API Reference: data.py¶
This module provides all data loading and preparation utilities for UK_SSPA v2. All functions return coordinates in raw space (original CRS from input shapefiles). No coordinate transformation is performed here.
load_config()¶
load_config(path: str) -> dict
Load and validate a JSON configuration file.
Parameters¶
| Parameter | Type | Required | Description |
|---|---|---|---|
path |
str |
Yes | Filesystem path to the JSON configuration file. |
Returns¶
dict — Parsed and validated configuration dictionary. Structure mirrors the JSON file.
Exceptions¶
| Exception | Condition |
|---|---|
FileNotFoundError |
File does not exist at path. |
ValueError |
File is not valid JSON, or numeric validation fails (e.g. sill <= 0). |
KeyError |
Required top-level keys are missing from the config. |
Validation Rules¶
Required top-level keys: data_sources, variogram, drift_terms, grid
Variogram constraints:
| Parameter | Rule |
|---|---|
variogram.sill |
Must be a number and > 0 |
variogram.range |
Must be a number and > 0 |
variogram.nugget |
Must be a number, >= 0, and < sill |
Grid constraints:
| Parameter | Rule |
|---|---|
grid.x_min |
Must be < grid.x_max |
grid.y_min |
Must be < grid.y_max |
grid.resolution |
Must be > 0 |
Side Effects¶
Logs an INFO message on successful load. Logs ERROR messages before raising exceptions.
Example¶
from data import load_config
cfg = load_config("config.json")
print(cfg["variogram"]["sill"]) # e.g. 1.5
remove_duplicate_points()¶
remove_duplicate_points(
x: np.ndarray,
y: np.ndarray,
h: np.ndarray,
min_dist: float,
) -> tuple[np.ndarray, np.ndarray, np.ndarray]

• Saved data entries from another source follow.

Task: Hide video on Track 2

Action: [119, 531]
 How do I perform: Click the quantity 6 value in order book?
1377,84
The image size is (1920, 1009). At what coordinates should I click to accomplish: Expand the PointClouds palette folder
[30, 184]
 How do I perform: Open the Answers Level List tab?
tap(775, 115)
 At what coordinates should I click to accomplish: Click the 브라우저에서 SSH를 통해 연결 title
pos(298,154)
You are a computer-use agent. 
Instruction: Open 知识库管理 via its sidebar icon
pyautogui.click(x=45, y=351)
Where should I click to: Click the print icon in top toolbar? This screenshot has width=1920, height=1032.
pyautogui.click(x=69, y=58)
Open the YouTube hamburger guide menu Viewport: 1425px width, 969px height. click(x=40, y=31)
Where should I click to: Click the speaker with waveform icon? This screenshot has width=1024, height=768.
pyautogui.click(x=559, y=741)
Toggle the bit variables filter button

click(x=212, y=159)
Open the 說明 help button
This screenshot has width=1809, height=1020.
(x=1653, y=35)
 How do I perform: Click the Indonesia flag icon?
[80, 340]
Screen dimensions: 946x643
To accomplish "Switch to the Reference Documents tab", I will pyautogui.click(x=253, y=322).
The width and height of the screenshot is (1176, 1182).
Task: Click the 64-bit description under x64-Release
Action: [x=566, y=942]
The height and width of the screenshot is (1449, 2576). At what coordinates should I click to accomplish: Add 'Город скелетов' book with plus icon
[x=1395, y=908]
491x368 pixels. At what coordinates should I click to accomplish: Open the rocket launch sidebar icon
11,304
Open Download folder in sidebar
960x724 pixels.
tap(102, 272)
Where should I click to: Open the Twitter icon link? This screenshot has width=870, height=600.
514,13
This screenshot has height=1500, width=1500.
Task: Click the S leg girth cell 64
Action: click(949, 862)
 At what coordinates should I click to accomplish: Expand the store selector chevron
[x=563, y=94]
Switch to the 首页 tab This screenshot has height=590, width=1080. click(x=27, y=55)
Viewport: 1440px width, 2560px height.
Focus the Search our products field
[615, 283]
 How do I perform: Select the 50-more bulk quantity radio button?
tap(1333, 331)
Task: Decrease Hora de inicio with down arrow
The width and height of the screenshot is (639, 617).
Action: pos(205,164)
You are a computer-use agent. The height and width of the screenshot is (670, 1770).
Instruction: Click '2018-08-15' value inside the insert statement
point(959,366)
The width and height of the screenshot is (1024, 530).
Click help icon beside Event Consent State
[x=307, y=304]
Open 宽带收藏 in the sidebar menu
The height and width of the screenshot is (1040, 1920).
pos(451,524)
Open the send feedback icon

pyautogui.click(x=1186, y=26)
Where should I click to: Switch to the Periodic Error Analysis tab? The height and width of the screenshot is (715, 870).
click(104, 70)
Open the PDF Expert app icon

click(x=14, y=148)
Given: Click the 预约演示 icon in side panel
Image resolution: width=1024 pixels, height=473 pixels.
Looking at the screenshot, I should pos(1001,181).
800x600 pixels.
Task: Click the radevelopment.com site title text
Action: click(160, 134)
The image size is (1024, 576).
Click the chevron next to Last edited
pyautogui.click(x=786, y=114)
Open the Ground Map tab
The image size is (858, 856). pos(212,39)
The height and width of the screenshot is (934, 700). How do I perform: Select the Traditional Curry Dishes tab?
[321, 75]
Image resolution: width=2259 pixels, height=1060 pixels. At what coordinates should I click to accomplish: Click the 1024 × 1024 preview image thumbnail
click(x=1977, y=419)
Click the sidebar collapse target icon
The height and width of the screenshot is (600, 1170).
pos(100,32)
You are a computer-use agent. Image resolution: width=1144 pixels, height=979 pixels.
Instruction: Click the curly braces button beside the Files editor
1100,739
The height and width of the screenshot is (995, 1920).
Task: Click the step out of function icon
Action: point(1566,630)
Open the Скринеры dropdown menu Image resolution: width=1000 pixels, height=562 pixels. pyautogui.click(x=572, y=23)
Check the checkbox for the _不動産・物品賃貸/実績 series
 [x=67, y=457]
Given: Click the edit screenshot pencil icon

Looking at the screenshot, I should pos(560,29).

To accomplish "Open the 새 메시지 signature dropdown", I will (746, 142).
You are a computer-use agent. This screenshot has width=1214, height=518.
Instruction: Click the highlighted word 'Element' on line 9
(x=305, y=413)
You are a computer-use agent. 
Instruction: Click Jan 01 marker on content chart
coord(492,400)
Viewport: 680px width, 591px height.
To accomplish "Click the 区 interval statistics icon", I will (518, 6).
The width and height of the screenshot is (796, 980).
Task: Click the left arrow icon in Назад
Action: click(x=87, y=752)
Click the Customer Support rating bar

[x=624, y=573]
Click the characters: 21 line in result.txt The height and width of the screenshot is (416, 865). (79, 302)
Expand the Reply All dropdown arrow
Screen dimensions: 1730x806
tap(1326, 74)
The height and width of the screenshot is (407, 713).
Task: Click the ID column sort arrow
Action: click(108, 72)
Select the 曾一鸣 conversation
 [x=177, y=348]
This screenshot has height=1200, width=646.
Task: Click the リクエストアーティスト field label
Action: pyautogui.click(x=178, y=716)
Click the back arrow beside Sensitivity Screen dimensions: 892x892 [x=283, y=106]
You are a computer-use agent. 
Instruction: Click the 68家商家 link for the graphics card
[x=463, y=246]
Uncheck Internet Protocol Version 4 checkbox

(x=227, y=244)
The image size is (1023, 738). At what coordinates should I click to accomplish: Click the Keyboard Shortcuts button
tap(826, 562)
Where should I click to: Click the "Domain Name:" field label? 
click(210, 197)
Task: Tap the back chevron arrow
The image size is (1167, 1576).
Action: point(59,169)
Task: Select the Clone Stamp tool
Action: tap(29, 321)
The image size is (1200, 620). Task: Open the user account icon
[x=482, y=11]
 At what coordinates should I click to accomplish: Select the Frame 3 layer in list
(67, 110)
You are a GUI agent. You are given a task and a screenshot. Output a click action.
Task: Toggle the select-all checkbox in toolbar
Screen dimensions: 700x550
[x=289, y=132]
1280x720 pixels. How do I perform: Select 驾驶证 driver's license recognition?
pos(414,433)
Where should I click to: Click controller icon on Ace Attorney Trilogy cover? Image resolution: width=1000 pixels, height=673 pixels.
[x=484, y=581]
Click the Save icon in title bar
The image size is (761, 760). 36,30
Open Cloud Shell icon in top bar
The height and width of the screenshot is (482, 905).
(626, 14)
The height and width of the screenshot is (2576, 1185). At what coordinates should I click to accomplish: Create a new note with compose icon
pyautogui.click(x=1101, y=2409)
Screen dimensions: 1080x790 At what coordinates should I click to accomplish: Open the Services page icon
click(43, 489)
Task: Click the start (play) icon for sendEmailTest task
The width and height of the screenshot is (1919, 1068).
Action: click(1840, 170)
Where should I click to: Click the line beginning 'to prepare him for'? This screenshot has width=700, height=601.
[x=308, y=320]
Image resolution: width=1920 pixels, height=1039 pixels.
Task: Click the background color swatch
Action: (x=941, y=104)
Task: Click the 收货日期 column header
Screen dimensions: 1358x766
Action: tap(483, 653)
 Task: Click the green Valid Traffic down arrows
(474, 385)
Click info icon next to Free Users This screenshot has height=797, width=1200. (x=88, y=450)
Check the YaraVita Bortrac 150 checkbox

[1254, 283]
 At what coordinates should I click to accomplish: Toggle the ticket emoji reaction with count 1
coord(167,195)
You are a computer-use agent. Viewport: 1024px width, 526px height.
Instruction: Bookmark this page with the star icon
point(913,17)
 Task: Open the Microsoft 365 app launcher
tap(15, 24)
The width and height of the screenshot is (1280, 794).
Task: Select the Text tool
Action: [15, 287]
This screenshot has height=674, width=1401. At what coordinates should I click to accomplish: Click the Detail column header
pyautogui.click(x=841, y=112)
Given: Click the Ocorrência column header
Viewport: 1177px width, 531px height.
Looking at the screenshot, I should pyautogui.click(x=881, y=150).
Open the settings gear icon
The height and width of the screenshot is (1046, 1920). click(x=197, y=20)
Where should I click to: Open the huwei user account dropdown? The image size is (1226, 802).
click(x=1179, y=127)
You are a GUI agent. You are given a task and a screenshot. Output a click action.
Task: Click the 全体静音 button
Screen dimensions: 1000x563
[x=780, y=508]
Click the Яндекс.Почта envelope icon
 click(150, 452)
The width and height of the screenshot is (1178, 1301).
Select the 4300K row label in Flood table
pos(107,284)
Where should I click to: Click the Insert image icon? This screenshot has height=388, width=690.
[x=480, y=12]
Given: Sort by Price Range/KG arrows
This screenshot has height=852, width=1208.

Remove co-located or near-duplicate points by clustering and averaging.
Algorithm¶
- Compute the full pairwise distance matrix between all points using
scipy.spatial.distance.cdist. - Iterate through points in order. For each unprocessed point
i, find all unprocessed points withinmin_dist(exclusive) — this forms a cluster. - Replace the cluster with its arithmetic mean in x, y, and h.
- Mark all cluster members as processed.
This is a greedy, order-dependent algorithm. The first point in a cluster anchors the search radius.
Parameters¶
| Parameter | Type | Required | Description |
|---|---|---|---|
x |
np.ndarray |
Yes | 1-D array of X coordinates. |
y |
np.ndarray |
Yes | 1-D array of Y coordinates. |
h |
np.ndarray |
Yes | 1-D array of head/value data. Must be same length as x and y. |
min_dist |
float |
Yes | Distance threshold. Points closer than this are merged. If <= 0, inputs are returned unchanged (copied). |
Returns¶
tuple[np.ndarray, np.ndarray, np.ndarray] — Three 1-D arrays (x_clean, y_clean, h_clean) with near-duplicate points merged.
Exceptions¶
| Exception | Condition |
|---|---|
ValueError |
min_dist is None or cannot be converted to float. |
Notes¶
- If
xis empty, returns the empty arrays unchanged. - If
min_dist <= 0, returns copies of the input arrays with no merging. - The merged position is the mean of all cluster members, not the position of the first point.
Example¶
import numpy as np
from data import remove_duplicate_points
x = np.array([0.0, 0.1, 10.0])
y = np.array([0.0, 0.0, 0.0])
h = np.array([5.0, 5.2, 8.0])
x_c, y_c, h_c = remove_duplicate_points(x, y, h, min_dist=1.0)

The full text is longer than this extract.